Sleep. If you’re not getting enough, chances are you’re making up for it … with calories!
You can blame stress, work, your child care routine … even your smart phone or tablet for keeping you up at night. But experts warn: Too little sleep and you’ll pack on the pounds.
It’s what we should all try for -- about seven to nine hours a night according to the National Sleep Foundation. Yet about 30 percent of us don’t get nearly enough.
Dr Erin Hanlon, University of Chicago Medicine Resercher: “There’s lots of things that happen from sleep loss. Memory disturbances, cognitive dysfunction and most recently we’ve started to learn about the link between sleep loss and appetite and hunger regulation.”
University of Chicago researcher Dr Erin Hanlon says it’s all about hormones, particularly leptin and ghrelin. One tells the brain we’re not hungry; the other promotes appetite. When they’re thrown off balance by lack of sleep, we eat … more than we should and all the wrong foods. Surprisingly, there’s actual science behind the sweet and salty cravings.
Dr Hanlon: “We know from lab studies that if you take healthy, lean young individuals and you can sleep restrict them to about four and a half or four hours a night, we see an increase in not only ratings of hunger and appetite but people are actually consuming more foods.”
Sleep deprivation not only alters hormone levels, it boosts the same system targeted by THC -- the active ingredient in marijuana -- which fuels our desire for food.
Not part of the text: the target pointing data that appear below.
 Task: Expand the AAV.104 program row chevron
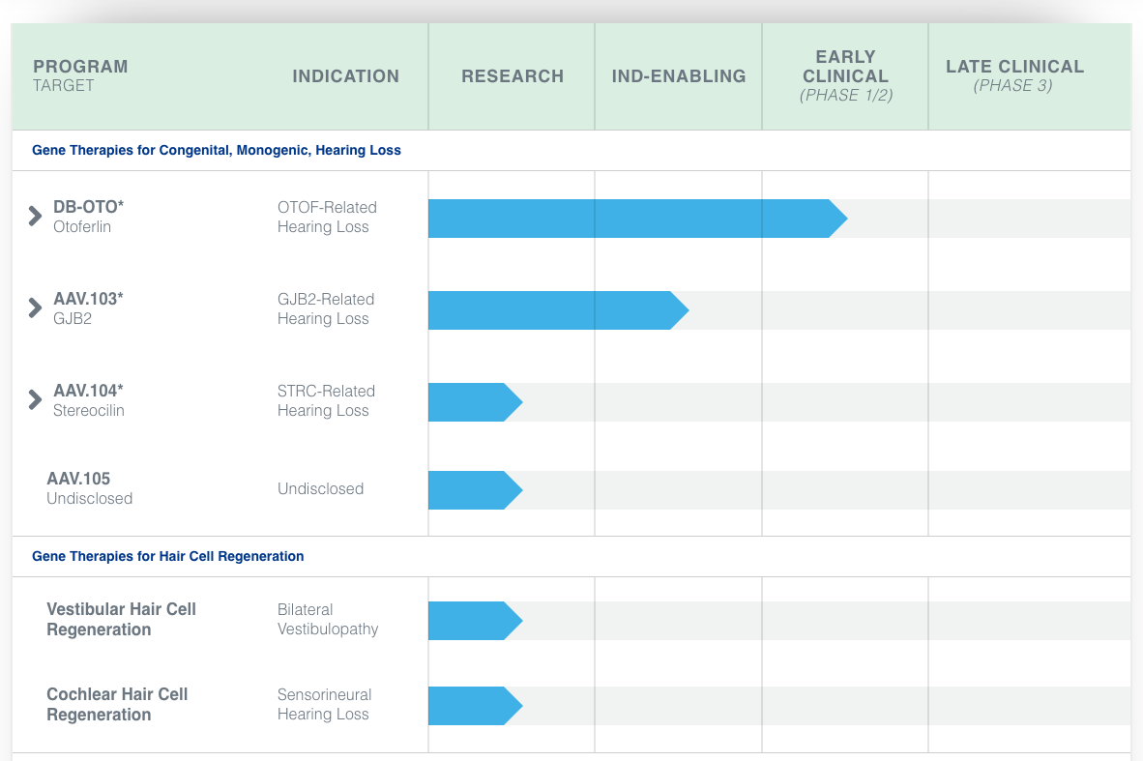click(35, 399)
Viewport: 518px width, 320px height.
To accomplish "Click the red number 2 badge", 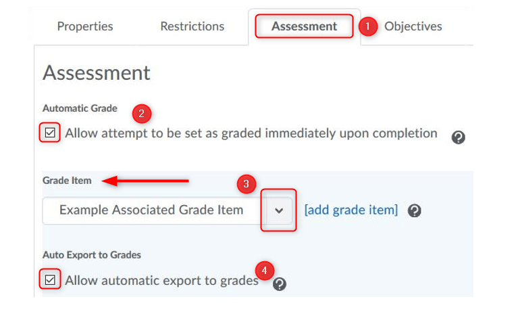I will (x=140, y=114).
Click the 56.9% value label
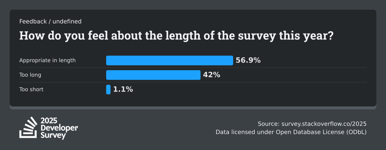The width and height of the screenshot is (386, 150). [x=248, y=60]
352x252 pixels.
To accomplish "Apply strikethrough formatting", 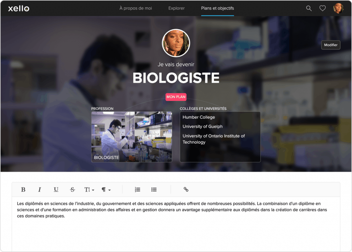I will pos(72,189).
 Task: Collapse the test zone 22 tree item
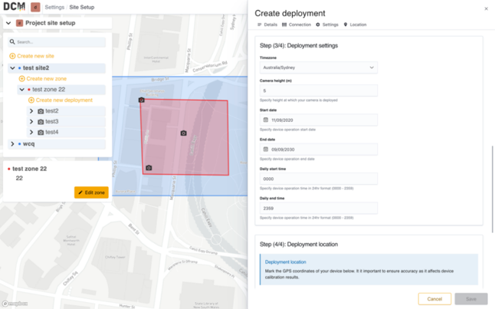click(x=21, y=90)
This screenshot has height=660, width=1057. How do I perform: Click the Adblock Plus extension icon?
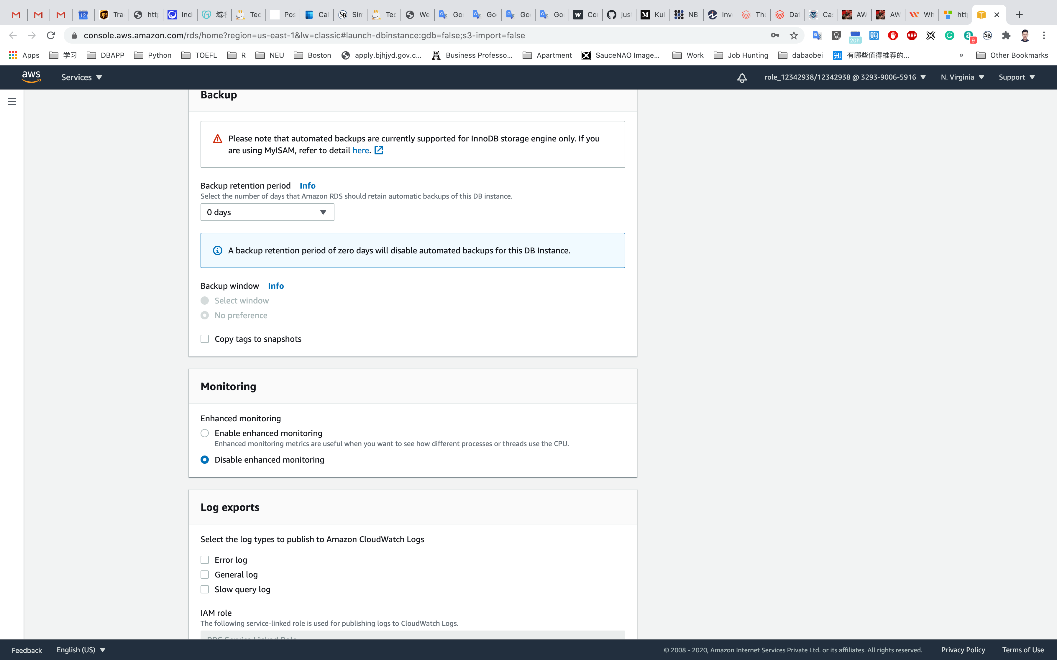[912, 35]
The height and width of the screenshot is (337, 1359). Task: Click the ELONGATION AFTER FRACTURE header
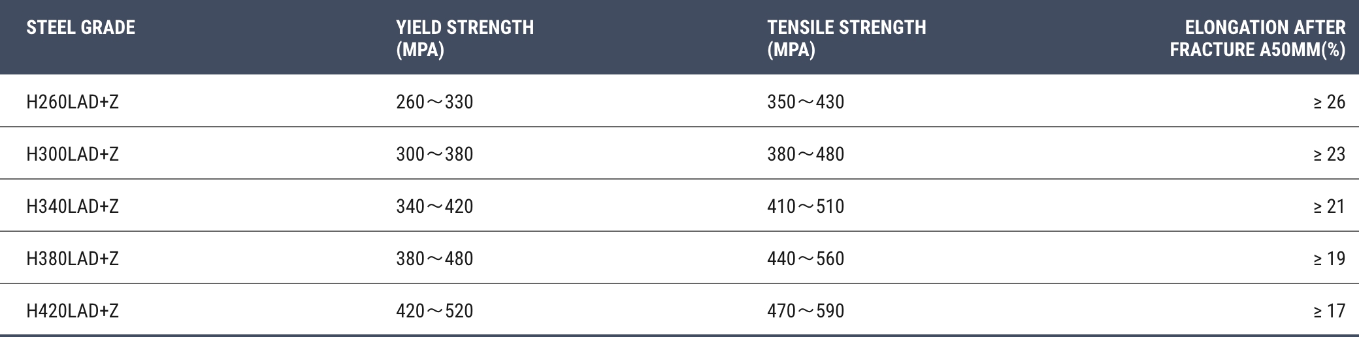[1258, 39]
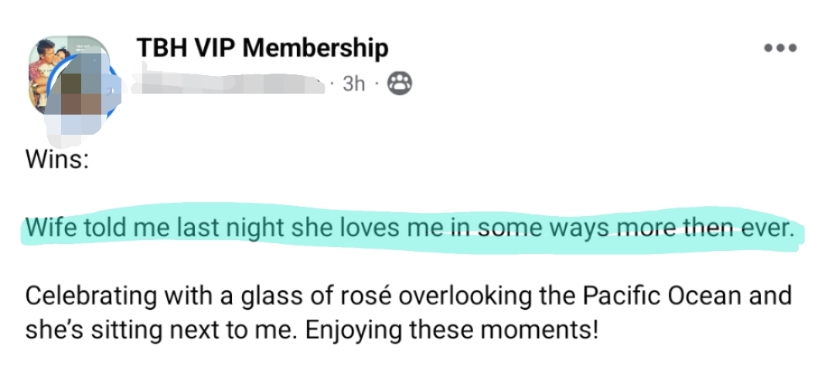This screenshot has height=381, width=835.
Task: Click the teal highlighted sentence
Action: (410, 229)
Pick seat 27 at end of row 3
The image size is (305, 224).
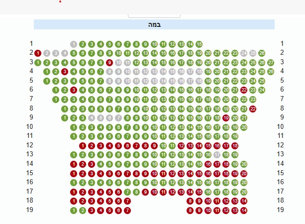click(x=271, y=63)
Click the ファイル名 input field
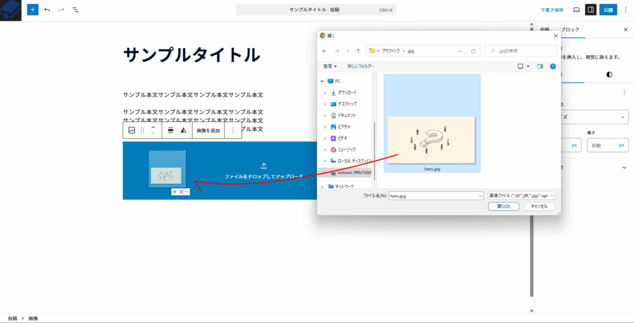Screen dimensions: 634x323 pyautogui.click(x=435, y=196)
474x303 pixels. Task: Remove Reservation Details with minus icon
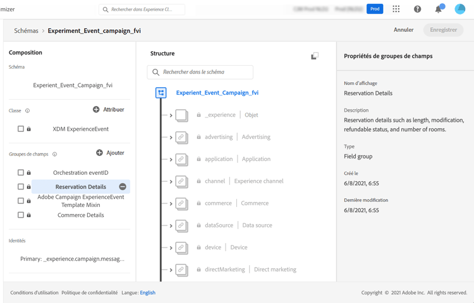[x=123, y=187]
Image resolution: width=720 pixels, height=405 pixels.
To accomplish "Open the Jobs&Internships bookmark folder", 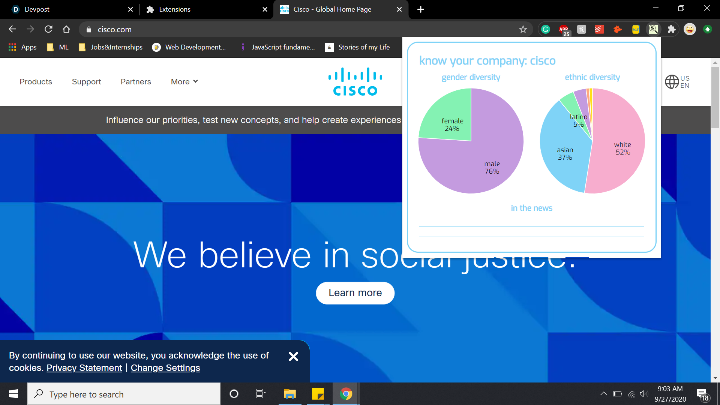I will pyautogui.click(x=111, y=47).
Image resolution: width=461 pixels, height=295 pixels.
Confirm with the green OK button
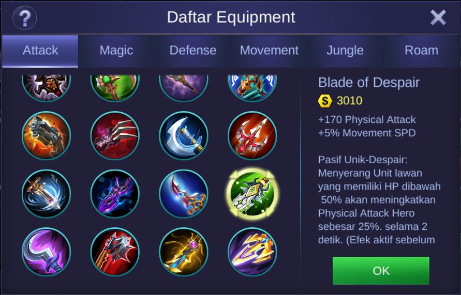(x=381, y=271)
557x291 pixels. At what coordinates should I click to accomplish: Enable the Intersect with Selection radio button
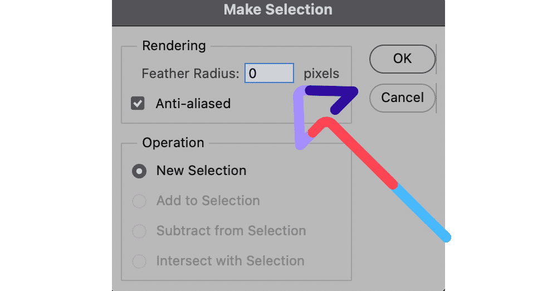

Even more serious, lack of sleep decreases glucose tolerance and insulin sensitivity, increasing the risk of diabetes.
Dr Hanlon: “We actually think that sleep loss and sleep deficiency is a contributing factor to the epidemic of overweight and obesity.”
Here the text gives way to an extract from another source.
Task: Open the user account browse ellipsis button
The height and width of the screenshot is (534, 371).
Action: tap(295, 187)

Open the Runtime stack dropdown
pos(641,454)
Vicki Shanta Retelny, registered dietician: “Are you eating well, exercising and getting enough sleep?”
It’s so critical sleep is one of the first factors registered dietician Vicki Shanta Retelny asks about when counseling clients who need to lose weight.
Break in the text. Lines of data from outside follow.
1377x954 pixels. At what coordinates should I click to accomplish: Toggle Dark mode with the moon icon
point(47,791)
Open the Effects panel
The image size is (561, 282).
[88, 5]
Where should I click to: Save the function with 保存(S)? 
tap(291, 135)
Vicki Shanta Retelny: “Our brain function, our mental health, our metabolism does work on a certain amount of sleep.”
As you work to regulate your sleep, focus on your nutrition – rid your home of unhealthy snacks.
Vicki Shanta Retelny: “Think about getting the healthier fats. A little whole grain pita, some veggies, cut up cucumbers, cherry tomatoes, snap peas in hummus is a really good idea.”
And if you’re craving something sweet …
Vicki Shanta Retelny: “An ounce or two of dark chocolate is very good for your heart health and overall health because of the antioxidants, so I often ell people instead of reaching for something really sweet, choose dark chocolate.”
But skip the wine. That sleepiness you feel after a glass or two?
Vicki Shanta Retelny: “That is a false sense of tiredness, and in the middle of the night you may wake up or have wakefulness that you would not have experienced if you had not had the drink.”
Fighting back with better nutrition is a key component in warding off weight gain. But it’s important to get to the root of your sleep problems. That’s why researchers and health experts are spreading the word.